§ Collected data
>> START
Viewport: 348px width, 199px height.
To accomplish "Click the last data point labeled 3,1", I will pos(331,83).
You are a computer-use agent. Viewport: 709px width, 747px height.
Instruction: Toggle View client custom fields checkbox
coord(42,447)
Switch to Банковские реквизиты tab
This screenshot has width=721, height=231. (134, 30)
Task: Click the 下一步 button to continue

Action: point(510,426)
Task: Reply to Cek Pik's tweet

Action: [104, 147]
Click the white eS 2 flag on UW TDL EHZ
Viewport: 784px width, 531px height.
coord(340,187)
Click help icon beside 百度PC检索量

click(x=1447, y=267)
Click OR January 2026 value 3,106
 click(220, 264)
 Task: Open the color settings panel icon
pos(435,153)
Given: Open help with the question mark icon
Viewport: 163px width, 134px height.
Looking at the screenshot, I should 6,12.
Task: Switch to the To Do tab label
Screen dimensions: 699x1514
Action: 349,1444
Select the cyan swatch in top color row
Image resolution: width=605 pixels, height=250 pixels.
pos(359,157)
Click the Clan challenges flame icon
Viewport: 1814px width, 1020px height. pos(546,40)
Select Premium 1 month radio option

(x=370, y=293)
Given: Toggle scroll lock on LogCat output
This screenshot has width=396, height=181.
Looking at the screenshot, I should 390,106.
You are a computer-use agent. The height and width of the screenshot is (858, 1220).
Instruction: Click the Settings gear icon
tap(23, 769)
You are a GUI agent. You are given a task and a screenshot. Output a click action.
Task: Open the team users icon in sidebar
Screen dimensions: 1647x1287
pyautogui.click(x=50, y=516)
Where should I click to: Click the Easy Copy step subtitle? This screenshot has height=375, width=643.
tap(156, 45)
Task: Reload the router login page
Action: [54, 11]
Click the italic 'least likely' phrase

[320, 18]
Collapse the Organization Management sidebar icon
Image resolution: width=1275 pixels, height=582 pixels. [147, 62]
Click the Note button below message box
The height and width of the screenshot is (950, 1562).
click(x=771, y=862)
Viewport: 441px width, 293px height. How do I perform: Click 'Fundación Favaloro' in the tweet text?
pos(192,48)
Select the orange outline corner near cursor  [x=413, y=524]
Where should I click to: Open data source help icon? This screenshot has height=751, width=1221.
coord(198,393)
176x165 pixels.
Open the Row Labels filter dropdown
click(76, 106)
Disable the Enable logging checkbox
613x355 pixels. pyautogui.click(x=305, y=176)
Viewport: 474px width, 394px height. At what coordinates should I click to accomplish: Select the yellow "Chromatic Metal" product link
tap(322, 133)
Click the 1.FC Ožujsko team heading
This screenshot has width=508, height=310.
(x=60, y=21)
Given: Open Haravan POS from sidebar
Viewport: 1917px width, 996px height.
>> END
Copy out all of the data above, line for line, with no changes.

§ REPLY
Viewport: 348px width, 199px height.
To accomplish "Click the last data point labeled 3,1", I will pos(331,83).
You are a computer-use agent. Viewport: 709px width, 747px height.
Instruction: Toggle View client custom fields checkbox
coord(42,447)
Switch to Банковские реквизиты tab
This screenshot has width=721, height=231. (134, 30)
Task: Click the 下一步 button to continue

Action: point(510,426)
Task: Reply to Cek Pik's tweet

Action: [104, 147]
Click the white eS 2 flag on UW TDL EHZ
Viewport: 784px width, 531px height.
coord(340,187)
Click help icon beside 百度PC检索量

click(x=1447, y=267)
Click OR January 2026 value 3,106
 click(220, 264)
 Task: Open the color settings panel icon
pos(435,153)
Given: Open help with the question mark icon
Viewport: 163px width, 134px height.
Looking at the screenshot, I should 6,12.
Task: Switch to the To Do tab label
Screen dimensions: 699x1514
Action: 349,1444
Select the cyan swatch in top color row
Image resolution: width=605 pixels, height=250 pixels.
pos(359,157)
Click the Clan challenges flame icon
Viewport: 1814px width, 1020px height. pos(546,40)
Select Premium 1 month radio option

(x=370, y=293)
Given: Toggle scroll lock on LogCat output
This screenshot has width=396, height=181.
Looking at the screenshot, I should 390,106.
You are a computer-use agent. The height and width of the screenshot is (858, 1220).
Instruction: Click the Settings gear icon
tap(23, 769)
You are a GUI agent. You are given a task and a screenshot. Output a click action.
Task: Open the team users icon in sidebar
Screen dimensions: 1647x1287
pyautogui.click(x=50, y=516)
Where should I click to: Click the Easy Copy step subtitle? This screenshot has height=375, width=643.
tap(156, 45)
Task: Reload the router login page
Action: [54, 11]
Click the italic 'least likely' phrase

[320, 18]
Collapse the Organization Management sidebar icon
Image resolution: width=1275 pixels, height=582 pixels. [147, 62]
Click the Note button below message box
The height and width of the screenshot is (950, 1562).
click(x=771, y=862)
Viewport: 441px width, 293px height. How do I perform: Click 'Fundación Favaloro' in the tweet text?
pos(192,48)
Select the orange outline corner near cursor  [x=413, y=524]
Where should I click to: Open data source help icon? This screenshot has height=751, width=1221.
coord(198,393)
176x165 pixels.
Open the Row Labels filter dropdown
click(76, 106)
Disable the Enable logging checkbox
613x355 pixels. pyautogui.click(x=305, y=176)
Viewport: 474px width, 394px height. At what coordinates should I click to accomplish: Select the yellow "Chromatic Metal" product link
tap(322, 133)
Click the 1.FC Ožujsko team heading
This screenshot has width=508, height=310.
(x=60, y=21)
Given: Open Haravan POS from sidebar
Viewport: 1917px width, 996px height.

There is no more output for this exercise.